So here we are at Dulles airport, waiting for our flight to board. Our last day in the USA has been a bit confusing, but ultimately alright. For example, it cost me $12 to buy $6 of gas. Don’t ask….. We had a Taco Bell experience (interesting). We failed to visit Mount Vernon, George Washington’s home, but we did succeed in navigating our way from Short Pump near Richmond to Great Falls National Park on the Potomac, and from there to Dulles airport, all via the intricacies of the US Interstate system. The bits around the northbound I95/I495 junction were especially fun.

We’ve just enjoyed our last bit of Americana – a juicy, sloppy cheeseburger + fries in the terminal – and now we’re waiting to board our flight home.

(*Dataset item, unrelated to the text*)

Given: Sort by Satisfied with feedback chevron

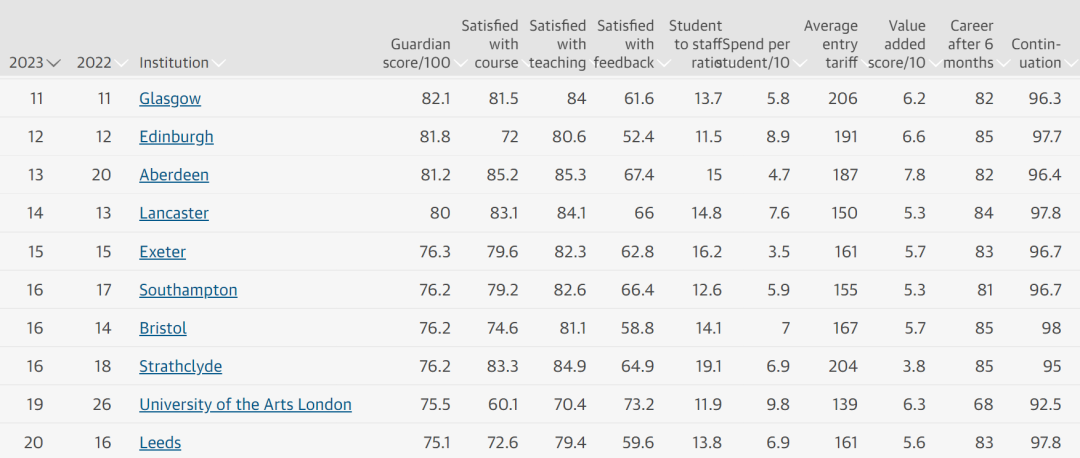Looking at the screenshot, I should tap(662, 63).
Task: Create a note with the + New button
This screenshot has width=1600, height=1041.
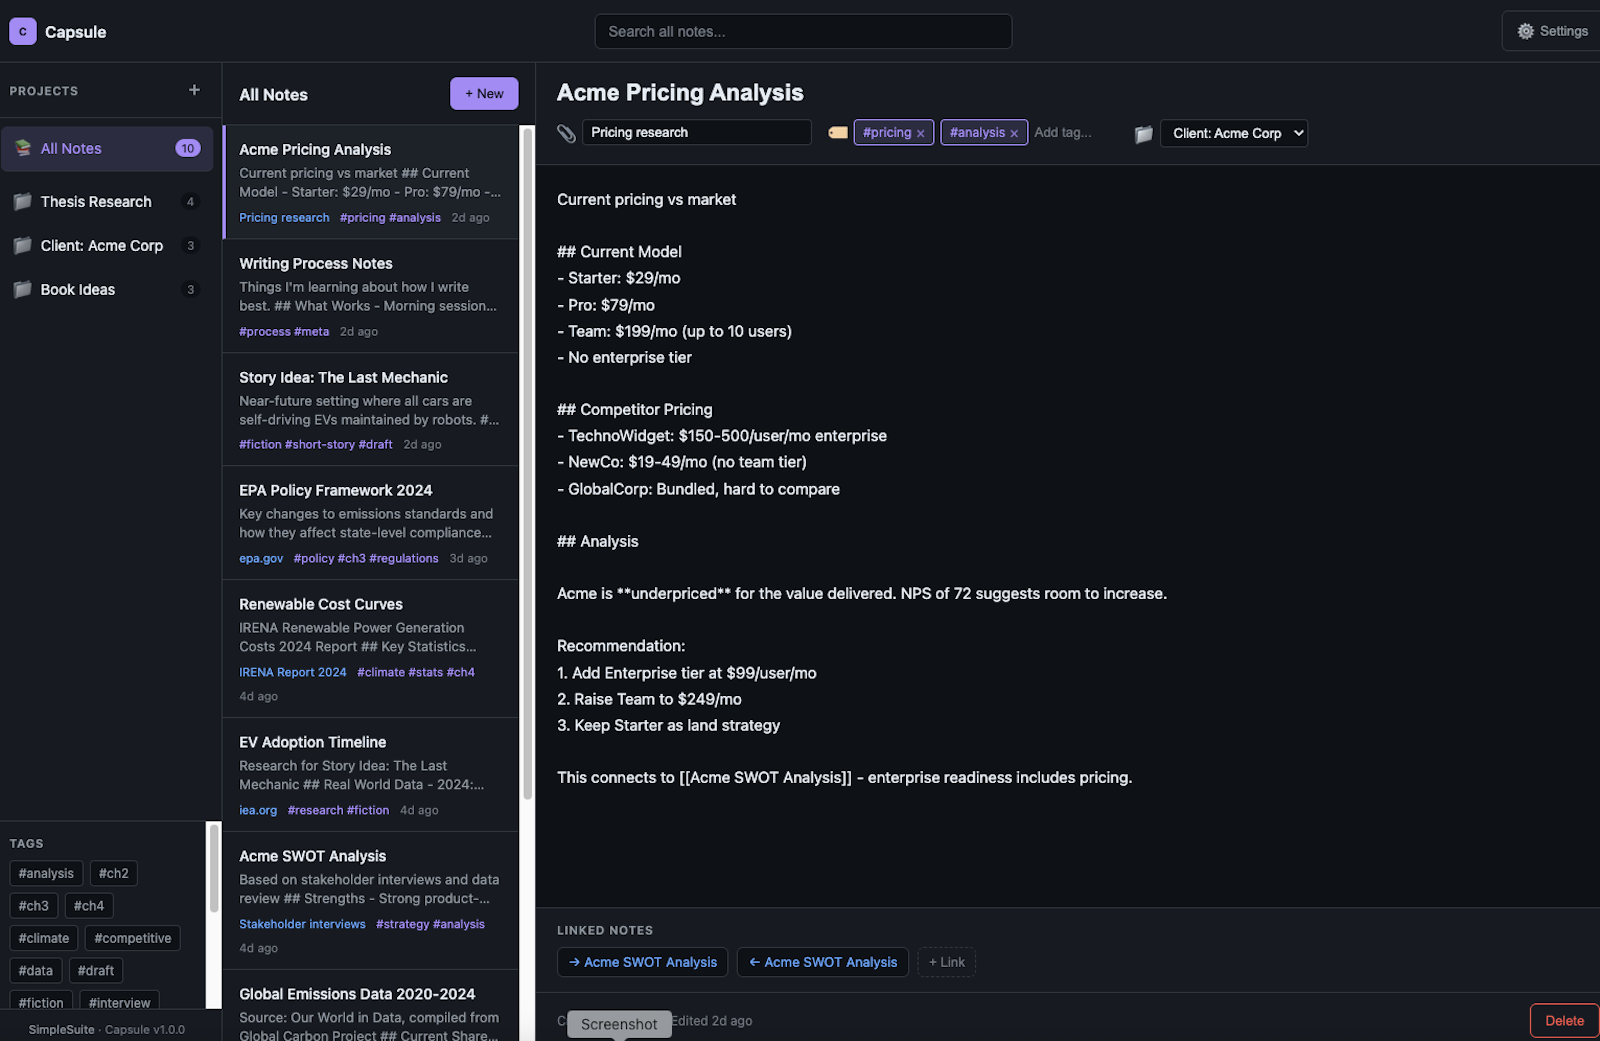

Then it will be 7 hours in the air, overnight, before landing at a no-doubt cold and possibly wet Manchester at around 7am. We’ll really enjoy that; it will cool our sunburn nicely.

(Update: in the event there were some problems with the flight home. We boarded the plane on time and then it turned out that it wouldn’t start! So we all de-planed back into the terminal. Eventually they found a different aircraft which worked, and we eventually took  off at 9:45, so about 3 hours late. We got home just after 12 noon on Friday.)

That’s it from the trip. I’ll do the usual review in a few days.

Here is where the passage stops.